## [TEXT PASSAGE]
As the Muslims gathered at the place where the eastern part of the mosque once stood the British Magistrate of Kanpur My.Taylor ordered them to dispense. Failing to do so Taylor ordered his troops of police to fire. 600 cartridges were fired over 15 minutes on unarmed civilians. This was a gory event that was denounce as being “Stupid Blunder” by the then Governor General Lord Hardinge. Lord Hardinge himself visited the mosque and offered condolences. He even ordered for the removal of prisoners.

1931 Communal Riots of Kanpur

In March 1931, the riots broke out again between Hindu congressmen who urged a 'hartal' (protest) and Muslim shopkeepers who objected to closing of their shops. This led to riots for several days in the city witnessed by many including V.M Kuruvilla of RAF.

## [EXERCISE TASK A]
Reproduce the passage on the Kanpur riots from "As the Muslims" up to and including "removal of prisoners.".
## [EXERCISE TASK B]
Write the next part of the passage on the Kanpur riots, picking up after its final sentence.

## [SUPPLIED INFORMATION]

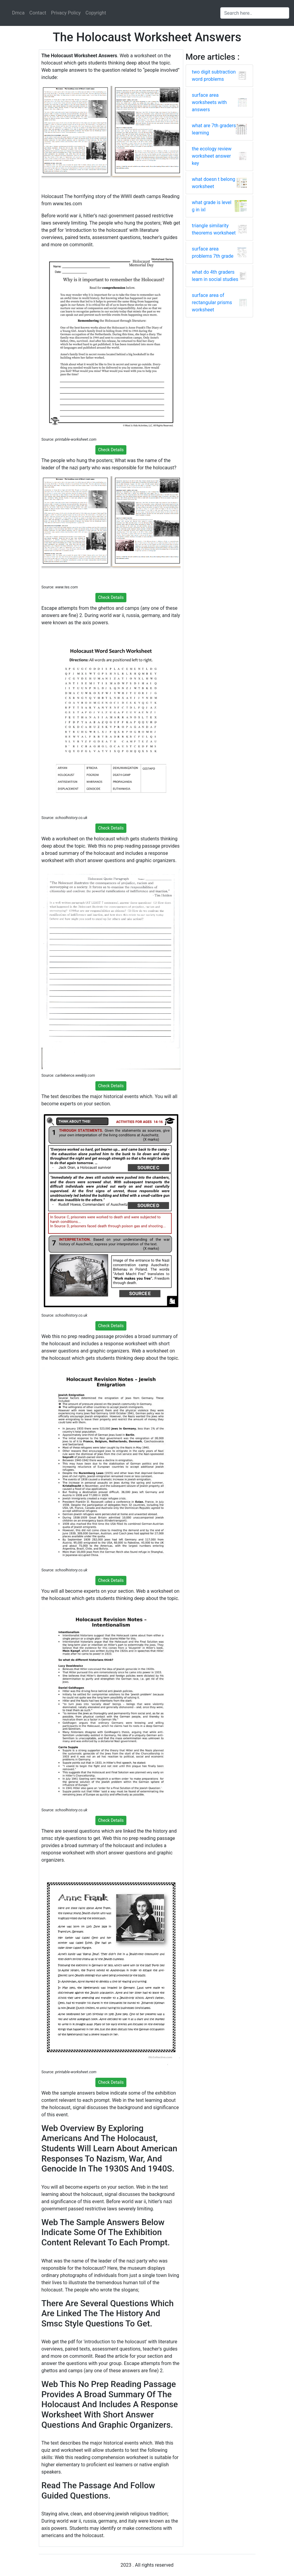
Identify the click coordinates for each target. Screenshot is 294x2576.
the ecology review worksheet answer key (212, 156)
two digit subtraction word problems (214, 75)
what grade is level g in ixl (211, 206)
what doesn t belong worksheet (213, 182)
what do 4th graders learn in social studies (215, 275)
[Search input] (254, 13)
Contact (37, 13)
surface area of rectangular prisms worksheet (212, 302)
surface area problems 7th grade (213, 252)
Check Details (111, 449)
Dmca (18, 13)
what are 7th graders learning (214, 129)
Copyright (95, 13)
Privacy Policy (66, 13)
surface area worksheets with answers (209, 102)
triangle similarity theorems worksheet (214, 229)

## [EXERCISE ANSWER A]
As the Muslims gathered at the place where the eastern part of the mosque once stood the British Magistrate of Kanpur My.Taylor ordered them to dispense. Failing to do so Taylor ordered his troops of police to fire. 600 cartridges were fired over 15 minutes on unarmed civilians. This was a gory event that was denounce as being “Stupid Blunder” by the then Governor General Lord Hardinge. Lord Hardinge himself visited the mosque and offered condolences. He even ordered for the removal of prisoners.

## [EXERCISE ANSWER B]
Now the place is the epitome of communal harmony as the 'Beech Wala Mandir' is situated next to a mosque. Both religious places came up several years ago and have withstood several riots. But, both continue to complement each other and are amongst a few places where Hindus and Muslims work and pray together.

==Landmarks==

- Tilak Hall-Tilak Hall, situated on Meston Road, was inaugurated by Mahatma Gandhi on 24 July 1934. Its foundation was laid by Jawahar Lal Nehru in 1931. The building was the head office of the Congress party.
- Cawnpore Kotwali-The Police Headquarters of Kanpur. This is one of the few British Raj era buildings in Kanpur where one can still see the old name of Kanpur as Cawnpore.
- Premchand's House- The rented house of great writer of Hindi and Urdu novels stayed here from 1905 to 1909.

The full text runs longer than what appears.